Há quem fique com a visão tão apurada ao ponto de conseguir vislumbrar o estreito de Gibraltar e quem sinta o odor de urina de ratazana e todos, graças à porção do tato, sentem a grossura de teias de aranha.

“O Moche representa algo de transcendente. É uma espécie de amigo imaginário”, descreve, por sua vez, o encenador, Gonçalo Amorim.

Entretanto, num emaranhado de sons, texturas, cheiros e visões – faltando o paladar, mas esse ficou por terra à entrada – das histórias, as personagens passam aos objetos pessoais, e o futuro do Moche é revelado: afinal o ‘bad boy’ casou-se e tem quatro filhos.

“Este é um espetáculo pensado para jovens que estão num momento de procura interior. Há um diálogo e uma tensão constante entre o que sou, o aqui e agora, e o que quero fazer”, descreve Gonçalo Amorim.

É exatamente o que se passa com Bernardo Lourenço que, depois dos três dias, de “Mochila” (a peça estará em cena no Constantino Nery de sexta a domingo), completa 18 anos, entrando, como disse, na “idade adulta”.

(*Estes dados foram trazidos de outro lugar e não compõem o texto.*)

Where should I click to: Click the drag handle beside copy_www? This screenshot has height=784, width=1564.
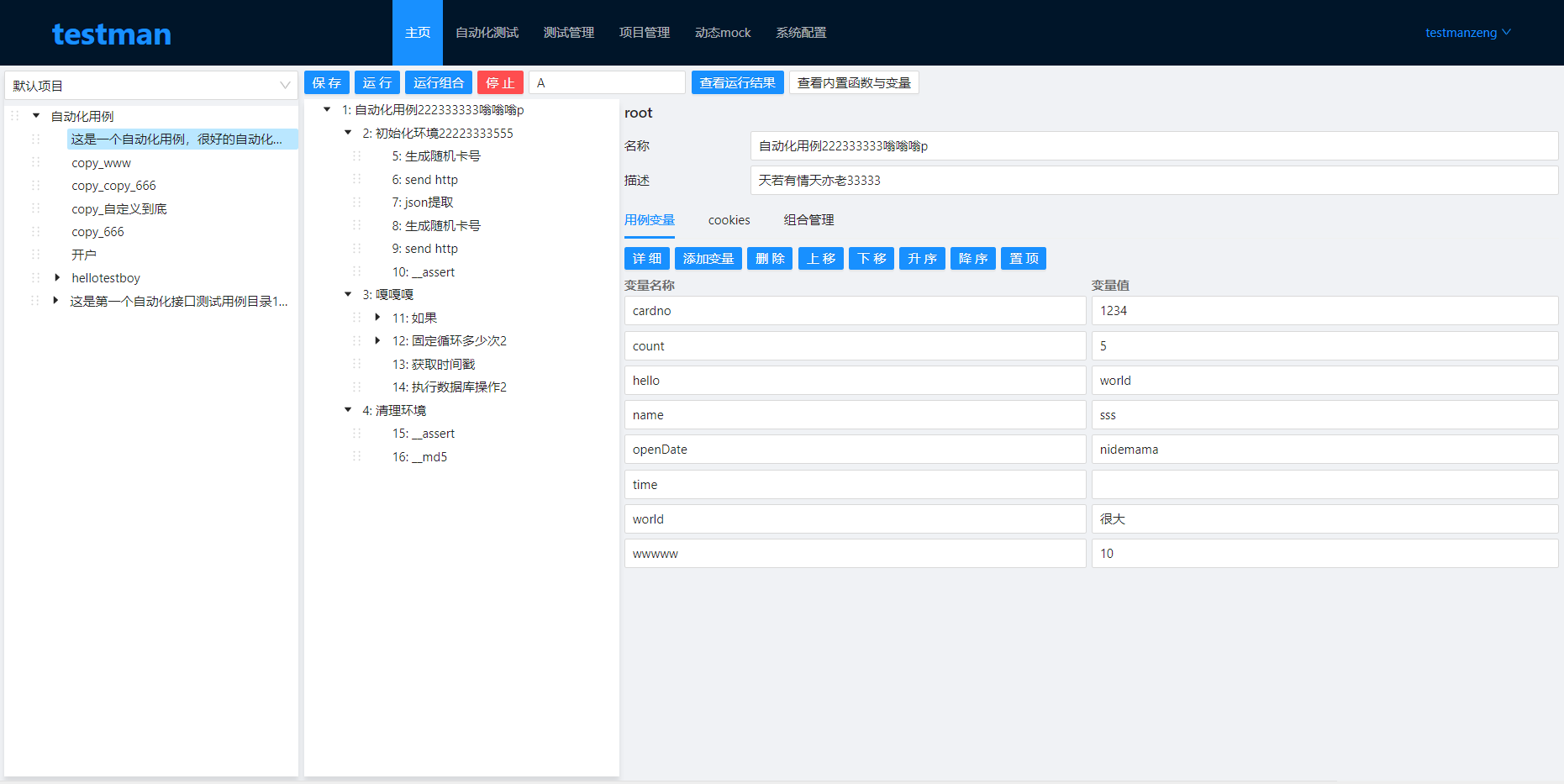tap(35, 162)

“Decidi integrar este projeto porque estou a decidir o que fazer quando sair da escola, o que fazer no futuro. Isto é sobre nós, sobre jovens que procuram encontrar-se. É sobre a passagem de jovens a adultos”, conta Bernardo Lourenço, o mais velho num grupo cuja mais nova, Rita, tem 14 anos.

Os sete jovens que integram “Mochila” foram escolhidos após uma audição que inicialmente teve entre 20 e 25 candidatos.

Segundo Gonçalo Amorim, além da triagem natural, foi determinante a resposta afirmativa e convicta à pergunta “Quem é que se quer comprometer com um projeto exigente?”. Seguiram-se três meses de ensaios.

No “palco”, somam-se aos sete jovens de Matosinhos, três músicos.

A produção é do TEP, companhia precursora do teatro moderno, que estreou a sua primeira peça em 1953, e a representação ultrapassa uma hora de duração, estando o espaço limitado a cerca de 80 espetadores.